YOUR OBJECTIVE =
In the records, starting at the line containing "The width and height of the screenshot is (858, 626)." and ending at the line containing "[x=70, y=459]", replace "Install for All Users" with "Install for Current User". Return only those lines, with nothing else changed.

----- ENTRIES PROVIDED -----

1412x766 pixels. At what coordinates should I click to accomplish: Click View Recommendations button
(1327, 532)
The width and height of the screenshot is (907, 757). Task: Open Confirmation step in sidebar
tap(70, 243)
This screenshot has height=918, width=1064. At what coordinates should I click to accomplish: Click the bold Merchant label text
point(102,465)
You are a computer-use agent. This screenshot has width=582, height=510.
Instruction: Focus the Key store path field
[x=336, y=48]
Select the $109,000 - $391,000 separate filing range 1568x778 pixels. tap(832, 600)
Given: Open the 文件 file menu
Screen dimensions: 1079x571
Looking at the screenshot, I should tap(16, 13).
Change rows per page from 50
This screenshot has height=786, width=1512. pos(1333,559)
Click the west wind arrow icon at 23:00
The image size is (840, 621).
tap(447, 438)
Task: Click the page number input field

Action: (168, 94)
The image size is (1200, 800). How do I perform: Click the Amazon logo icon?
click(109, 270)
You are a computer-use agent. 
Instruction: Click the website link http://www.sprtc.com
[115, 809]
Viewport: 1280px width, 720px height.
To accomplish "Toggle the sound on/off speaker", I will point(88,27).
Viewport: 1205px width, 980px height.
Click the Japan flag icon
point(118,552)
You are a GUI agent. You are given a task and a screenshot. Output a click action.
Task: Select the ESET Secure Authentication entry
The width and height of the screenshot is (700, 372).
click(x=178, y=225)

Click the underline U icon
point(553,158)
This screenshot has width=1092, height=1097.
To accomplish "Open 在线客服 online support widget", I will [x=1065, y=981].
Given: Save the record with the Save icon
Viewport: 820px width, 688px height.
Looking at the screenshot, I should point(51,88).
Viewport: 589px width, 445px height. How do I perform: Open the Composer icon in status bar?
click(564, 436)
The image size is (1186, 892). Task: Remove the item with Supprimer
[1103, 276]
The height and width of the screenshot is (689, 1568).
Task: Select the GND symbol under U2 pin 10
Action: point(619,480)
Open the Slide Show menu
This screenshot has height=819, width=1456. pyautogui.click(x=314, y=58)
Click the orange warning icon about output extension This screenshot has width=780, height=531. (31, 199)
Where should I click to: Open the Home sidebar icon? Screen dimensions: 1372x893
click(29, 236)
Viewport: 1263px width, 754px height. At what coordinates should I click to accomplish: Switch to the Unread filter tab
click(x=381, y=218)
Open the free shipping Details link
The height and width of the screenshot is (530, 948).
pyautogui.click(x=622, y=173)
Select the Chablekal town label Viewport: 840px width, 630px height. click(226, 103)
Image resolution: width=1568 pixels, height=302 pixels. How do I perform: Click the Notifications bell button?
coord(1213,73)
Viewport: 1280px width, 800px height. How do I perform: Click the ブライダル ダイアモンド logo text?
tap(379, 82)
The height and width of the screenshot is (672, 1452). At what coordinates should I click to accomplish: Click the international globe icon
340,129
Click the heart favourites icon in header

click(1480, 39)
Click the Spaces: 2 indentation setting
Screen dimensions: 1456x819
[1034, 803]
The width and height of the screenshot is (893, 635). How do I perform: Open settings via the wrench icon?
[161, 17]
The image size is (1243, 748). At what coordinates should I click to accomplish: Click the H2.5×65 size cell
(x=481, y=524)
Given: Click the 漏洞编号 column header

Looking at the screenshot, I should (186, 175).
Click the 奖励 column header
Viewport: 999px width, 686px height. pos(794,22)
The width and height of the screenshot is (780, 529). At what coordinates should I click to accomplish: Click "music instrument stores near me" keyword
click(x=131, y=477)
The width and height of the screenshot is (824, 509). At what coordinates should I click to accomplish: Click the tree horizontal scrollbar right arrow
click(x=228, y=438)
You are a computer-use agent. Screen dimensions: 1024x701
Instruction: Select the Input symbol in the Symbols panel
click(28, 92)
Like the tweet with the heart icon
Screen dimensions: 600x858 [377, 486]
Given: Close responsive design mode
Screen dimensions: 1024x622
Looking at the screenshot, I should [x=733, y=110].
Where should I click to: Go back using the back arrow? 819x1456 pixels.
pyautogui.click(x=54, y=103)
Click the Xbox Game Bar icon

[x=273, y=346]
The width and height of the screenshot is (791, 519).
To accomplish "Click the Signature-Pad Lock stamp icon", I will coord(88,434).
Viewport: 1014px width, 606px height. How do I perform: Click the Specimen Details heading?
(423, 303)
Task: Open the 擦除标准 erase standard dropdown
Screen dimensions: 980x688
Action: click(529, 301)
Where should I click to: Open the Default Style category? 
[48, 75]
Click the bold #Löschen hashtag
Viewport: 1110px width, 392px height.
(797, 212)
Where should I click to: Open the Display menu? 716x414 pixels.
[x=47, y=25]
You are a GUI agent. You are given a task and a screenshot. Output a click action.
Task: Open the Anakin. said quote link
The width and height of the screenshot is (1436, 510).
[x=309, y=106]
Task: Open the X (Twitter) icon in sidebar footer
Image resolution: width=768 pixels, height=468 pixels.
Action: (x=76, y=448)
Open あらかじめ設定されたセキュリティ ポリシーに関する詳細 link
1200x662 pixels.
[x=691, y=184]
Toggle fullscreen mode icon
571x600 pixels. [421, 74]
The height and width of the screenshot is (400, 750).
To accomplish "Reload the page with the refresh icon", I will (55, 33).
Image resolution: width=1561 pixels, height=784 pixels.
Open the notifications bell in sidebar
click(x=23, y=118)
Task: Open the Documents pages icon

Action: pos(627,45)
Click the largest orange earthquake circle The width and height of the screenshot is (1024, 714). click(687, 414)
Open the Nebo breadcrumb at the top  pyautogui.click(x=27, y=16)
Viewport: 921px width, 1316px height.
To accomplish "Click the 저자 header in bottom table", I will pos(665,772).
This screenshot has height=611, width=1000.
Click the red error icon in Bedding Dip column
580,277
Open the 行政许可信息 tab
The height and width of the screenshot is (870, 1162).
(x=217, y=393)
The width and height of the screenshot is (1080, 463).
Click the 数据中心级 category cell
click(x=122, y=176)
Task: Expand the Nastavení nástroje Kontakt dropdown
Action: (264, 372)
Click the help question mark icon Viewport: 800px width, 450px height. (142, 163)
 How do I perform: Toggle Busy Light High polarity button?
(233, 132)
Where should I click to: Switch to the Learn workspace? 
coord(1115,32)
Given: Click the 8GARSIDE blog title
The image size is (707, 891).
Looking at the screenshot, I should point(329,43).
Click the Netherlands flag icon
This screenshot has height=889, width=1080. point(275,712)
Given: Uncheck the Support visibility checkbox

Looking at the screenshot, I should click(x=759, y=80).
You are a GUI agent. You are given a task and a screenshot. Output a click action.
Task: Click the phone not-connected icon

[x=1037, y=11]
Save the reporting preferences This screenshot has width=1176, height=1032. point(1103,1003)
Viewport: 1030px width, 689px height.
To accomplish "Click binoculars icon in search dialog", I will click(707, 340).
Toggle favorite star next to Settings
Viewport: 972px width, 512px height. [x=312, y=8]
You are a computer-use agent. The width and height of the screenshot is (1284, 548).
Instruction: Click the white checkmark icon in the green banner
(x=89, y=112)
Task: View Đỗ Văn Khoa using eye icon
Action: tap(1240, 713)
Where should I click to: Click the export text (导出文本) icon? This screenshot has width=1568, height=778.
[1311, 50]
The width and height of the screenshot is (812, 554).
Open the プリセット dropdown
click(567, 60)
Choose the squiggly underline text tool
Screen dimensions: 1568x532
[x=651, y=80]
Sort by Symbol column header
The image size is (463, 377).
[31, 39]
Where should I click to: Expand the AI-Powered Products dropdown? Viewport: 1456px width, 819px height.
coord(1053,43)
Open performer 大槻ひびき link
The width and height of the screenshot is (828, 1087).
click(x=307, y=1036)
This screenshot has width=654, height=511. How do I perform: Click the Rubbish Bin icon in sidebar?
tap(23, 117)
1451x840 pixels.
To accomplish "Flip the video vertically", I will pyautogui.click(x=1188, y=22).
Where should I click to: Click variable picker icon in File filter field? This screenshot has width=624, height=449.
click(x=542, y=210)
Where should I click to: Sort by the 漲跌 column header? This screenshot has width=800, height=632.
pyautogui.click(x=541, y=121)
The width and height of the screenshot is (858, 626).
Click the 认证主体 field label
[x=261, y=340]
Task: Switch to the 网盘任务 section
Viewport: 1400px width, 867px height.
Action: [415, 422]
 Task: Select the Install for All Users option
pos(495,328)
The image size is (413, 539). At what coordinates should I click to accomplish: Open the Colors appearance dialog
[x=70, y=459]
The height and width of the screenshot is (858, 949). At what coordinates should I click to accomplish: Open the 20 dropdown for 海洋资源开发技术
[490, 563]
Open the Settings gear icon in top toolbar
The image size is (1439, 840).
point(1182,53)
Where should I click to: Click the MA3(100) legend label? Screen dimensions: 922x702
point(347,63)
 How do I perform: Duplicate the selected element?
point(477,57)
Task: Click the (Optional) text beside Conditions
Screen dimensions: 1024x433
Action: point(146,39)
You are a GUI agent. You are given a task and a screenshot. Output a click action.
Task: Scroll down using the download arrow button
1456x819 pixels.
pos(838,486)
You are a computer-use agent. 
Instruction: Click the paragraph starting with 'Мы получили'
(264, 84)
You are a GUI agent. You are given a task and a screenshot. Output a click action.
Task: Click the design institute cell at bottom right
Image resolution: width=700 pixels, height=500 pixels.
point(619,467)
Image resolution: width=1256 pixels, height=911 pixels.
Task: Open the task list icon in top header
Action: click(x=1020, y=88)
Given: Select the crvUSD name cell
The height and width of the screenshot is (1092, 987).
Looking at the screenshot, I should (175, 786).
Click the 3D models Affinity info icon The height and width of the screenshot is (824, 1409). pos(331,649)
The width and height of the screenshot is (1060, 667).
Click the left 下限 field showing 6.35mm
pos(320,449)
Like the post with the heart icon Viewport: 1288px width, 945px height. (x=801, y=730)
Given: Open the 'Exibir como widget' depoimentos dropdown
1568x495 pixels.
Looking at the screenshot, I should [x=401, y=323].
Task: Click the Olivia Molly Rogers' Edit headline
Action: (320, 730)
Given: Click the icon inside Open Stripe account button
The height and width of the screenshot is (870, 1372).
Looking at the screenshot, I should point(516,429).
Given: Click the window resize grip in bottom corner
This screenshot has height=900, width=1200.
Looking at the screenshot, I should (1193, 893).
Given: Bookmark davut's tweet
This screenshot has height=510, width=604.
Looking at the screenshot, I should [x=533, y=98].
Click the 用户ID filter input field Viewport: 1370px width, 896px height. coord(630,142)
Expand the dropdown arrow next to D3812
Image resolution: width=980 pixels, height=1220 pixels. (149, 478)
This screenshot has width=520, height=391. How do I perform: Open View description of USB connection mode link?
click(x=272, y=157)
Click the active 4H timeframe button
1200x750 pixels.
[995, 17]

-----

WRITTEN ANSWER =
The width and height of the screenshot is (858, 626).
Click the 认证主体 field label
[x=261, y=340]
Task: Switch to the 网盘任务 section
Viewport: 1400px width, 867px height.
Action: [415, 422]
 Task: Select the Install for Current User option
pos(495,328)
The image size is (413, 539). At what coordinates should I click to accomplish: Open the Colors appearance dialog
[x=70, y=459]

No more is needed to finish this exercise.